[Rows showing where targets appear]
┄┄┄┄┄┄

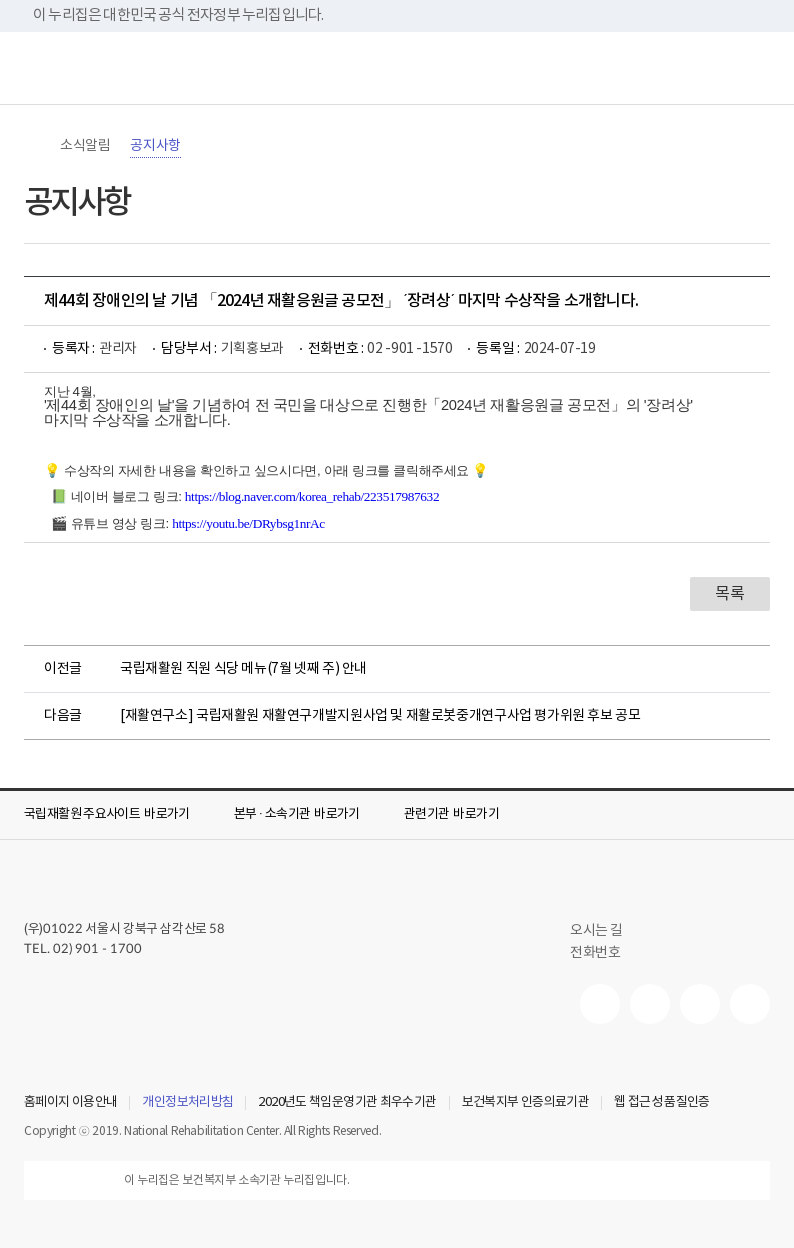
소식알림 (85, 146)
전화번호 (595, 953)
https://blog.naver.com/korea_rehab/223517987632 (312, 496)
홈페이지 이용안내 (70, 1103)
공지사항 (155, 146)
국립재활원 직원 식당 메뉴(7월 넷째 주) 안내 (243, 669)
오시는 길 (605, 931)
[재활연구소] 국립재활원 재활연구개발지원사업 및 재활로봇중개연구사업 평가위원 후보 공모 (380, 716)
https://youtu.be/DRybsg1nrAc (248, 523)
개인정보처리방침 (187, 1103)
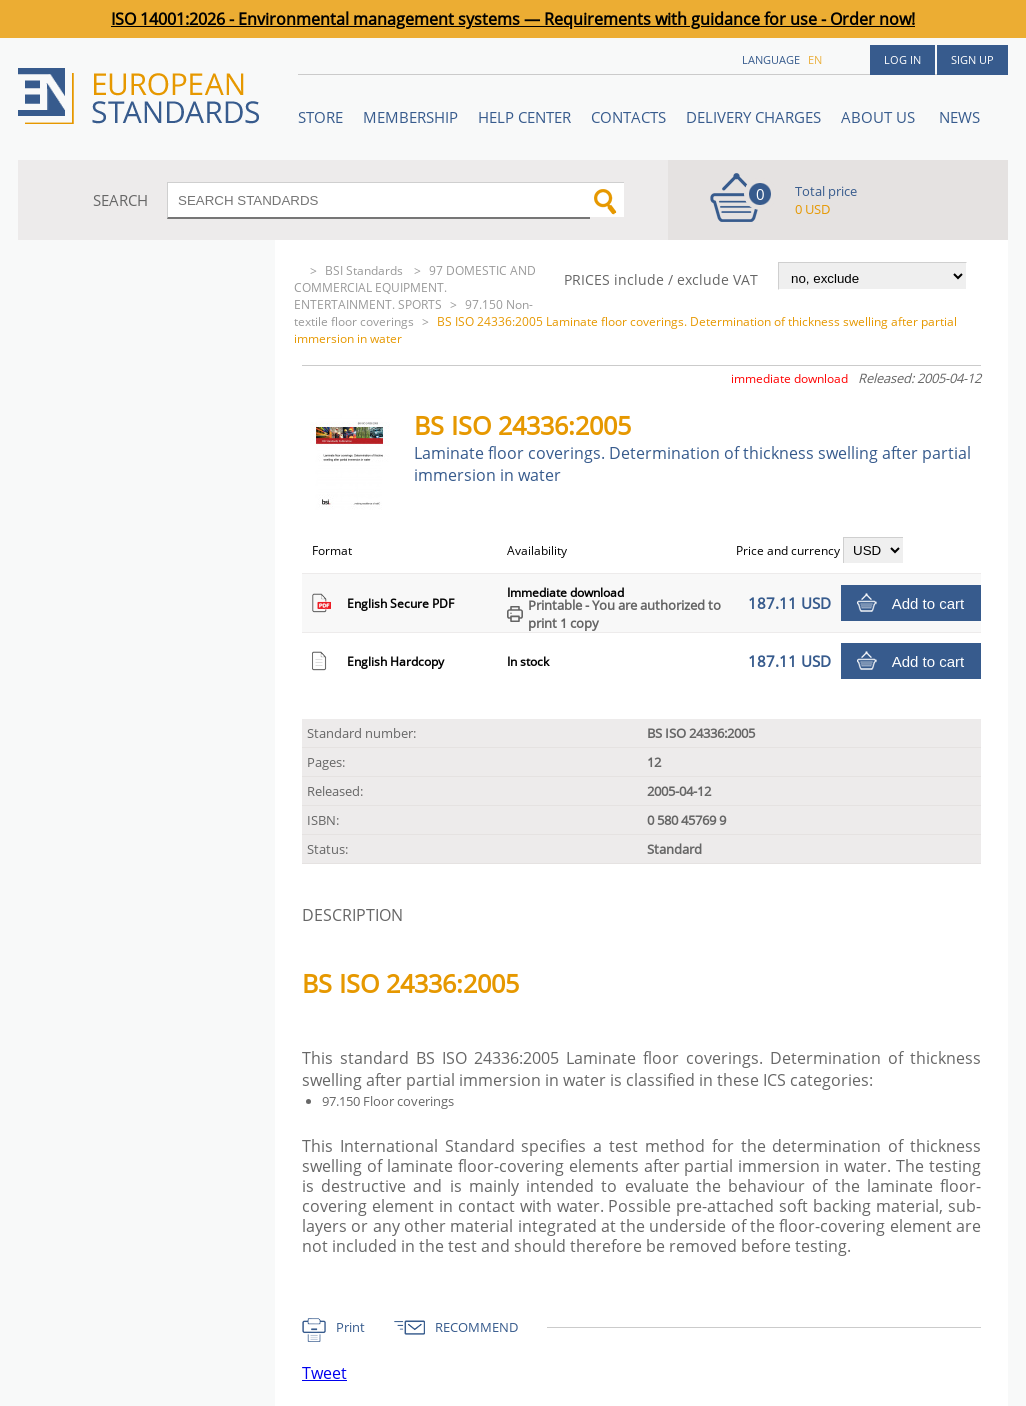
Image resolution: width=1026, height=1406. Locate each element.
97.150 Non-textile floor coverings (413, 313)
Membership (410, 117)
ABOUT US (880, 117)
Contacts (628, 117)
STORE (320, 117)
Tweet (324, 1373)
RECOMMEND (476, 1327)
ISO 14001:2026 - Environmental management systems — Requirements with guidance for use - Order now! (513, 19)
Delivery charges (753, 117)
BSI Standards (365, 270)
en (815, 59)
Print (350, 1327)
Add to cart (928, 603)
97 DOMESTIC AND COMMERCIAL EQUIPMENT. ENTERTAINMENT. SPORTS (415, 287)
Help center (524, 117)
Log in (902, 59)
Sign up (972, 59)
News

┄┄┄┄┄┄

AIM
Rewrite the listing with "Log in" swapped for "Sign in" and everything else unchanged. Omit the pictures from your answer.

THE ANSWER
소식알림 (85, 146)
전화번호 (595, 953)
https://blog.naver.com/korea_rehab/223517987632 (312, 496)
홈페이지 이용안내 (70, 1103)
공지사항 (155, 146)
국립재활원 직원 식당 메뉴(7월 넷째 주) 안내 (243, 669)
오시는 길 (605, 931)
[재활연구소] 국립재활원 재활연구개발지원사업 및 재활로봇중개연구사업 평가위원 후보 공모 (380, 716)
https://youtu.be/DRybsg1nrAc (248, 523)
개인정보처리방침 (187, 1103)
Image resolution: width=1026, height=1406. Locate each element.
97.150 Non-textile floor coverings (413, 313)
Membership (410, 117)
ABOUT US (880, 117)
Contacts (628, 117)
STORE (320, 117)
Tweet (324, 1373)
RECOMMEND (476, 1327)
ISO 14001:2026 - Environmental management systems — Requirements with guidance for use - Order now! (513, 19)
Delivery charges (753, 117)
BSI Standards (365, 270)
en (815, 59)
Print (350, 1327)
Add to cart (928, 603)
97 DOMESTIC AND COMMERCIAL EQUIPMENT. ENTERTAINMENT. SPORTS (415, 287)
Help center (524, 117)
Sign in (902, 59)
Sign up (972, 59)
News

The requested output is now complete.